··· Extracted text
Been to the doctor lately? Chances are you saw a physician who gets payments from a drug company or medical device maker.
A new study, based on a survey of 1,987 people nationwide in 2014, found that 65 percent were treated by a doctor who had received industry money during a recent 12-month period.
Previous research had found that only 40 percent of physicians receive industry money — funds for meals, travel, and consulting, among other purposes. The difference, according to the new analysis, led by a Drexel University researcher, suggests that doctors who see large numbers of patients are more likely to receive payments.
That may be happening because companies seek to get the most for their money, said lead author Genevieve Pham-Kanter, an assistant professor at Drexel's Dornsife School of Public Health.
"We wouldn't be at all surprised if drug companies and device companies were particularly targeting high-volume doctors for promotion and marketing," said Pham-Kanter, who also is affiliated with the University of Pennsylvania's Leonard Davis Institute of Health Economics.
As of August 2013, companies are required to report these payments to the federal Centers for Medicare and Medicaid Services, with the goal of allowing consumers to decide whether the funds pose any conflict of interest. Studies have found that doctors who receive payments from drug companies are more likely to prescribe the brand of medication that is being promoted.
The new study, published in the Journal of General Internal Medicine, suggests that transparency can have an impact.
······
__Brief 1__
In the article on industry payments to doctors, what share of physicians did earlier research find receive industry money?
__Brief 2__
Write the next part of the article on industry payments to doctors, picking up after its final sentence.
The material that follows is separate from the article on industry payments to doctors.
··· Data excerpt
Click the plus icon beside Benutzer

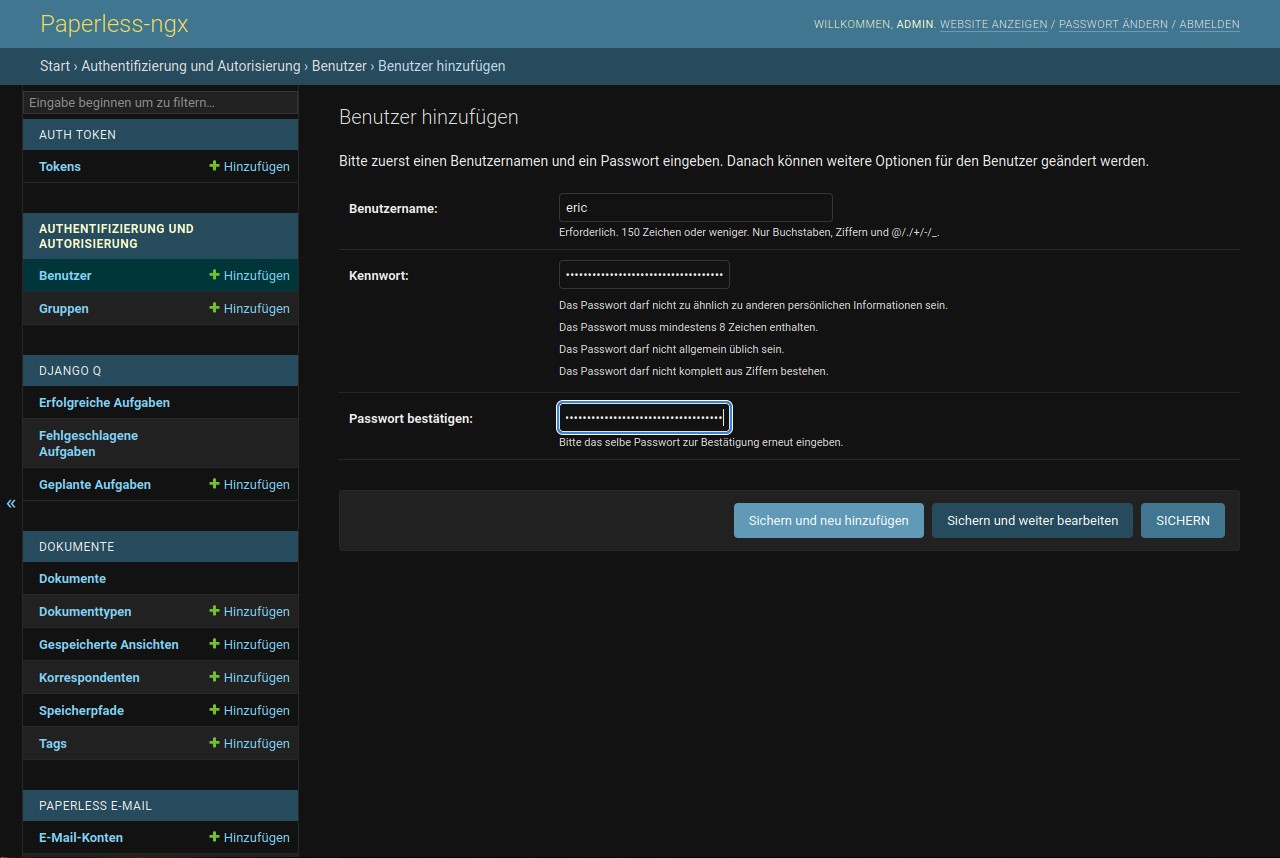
······
__Exercise result 1__
40 percent

__Exercise result 2__
The survey was virtually complete before the federal data became public in September 2014, so most participants could not have known whether their doctors had received industry payments. But three states – Massachusetts, Minnesota, and Vermont – already had their own requirements for public disclosure of such payments. In those states, just 34 percent of patients in the survey reported seeing a physician who had received industry money, about half as many as in the rest of the country.
Pham-Kanter and her coauthors, from Stanford and Harvard Universities, said that with their data, they could not pinpoint the cause of the lower rate in what they called "sunshine" states. Perhaps the disclosure led patients to select different doctors, or maybe some physicians stopped taking industry payments because of publicity, they speculated.
Drawing from the national database, called Open Payments, the study authors analyzed "general" payments that companies made to doctors, a category that does not include funds for research. The median amount received by physicians whose patients were surveyed was $510 from September 2013 through August 2014, meaning that half of them got more and half got less. That total was more than 2.5 times the $193 median for all physicians in the government database.
"Thus, the physicians that patients frequently visited were more likely to have received industry payments and, when they received payments, received amounts greater than were typical of physicians reported in Open Payments," the authors wrote.
That disparity makes it all the more likely that high-volume physicians were targeted for special treatment, said Michael A. Carome, director of the Health Research Group at Public Citizen, a Washington-based consumer advocacy group.
Carome, who was not involved with the study, used a hypothetical example of two doctors, one who sees 5,000 patients a year, the other seeing 500.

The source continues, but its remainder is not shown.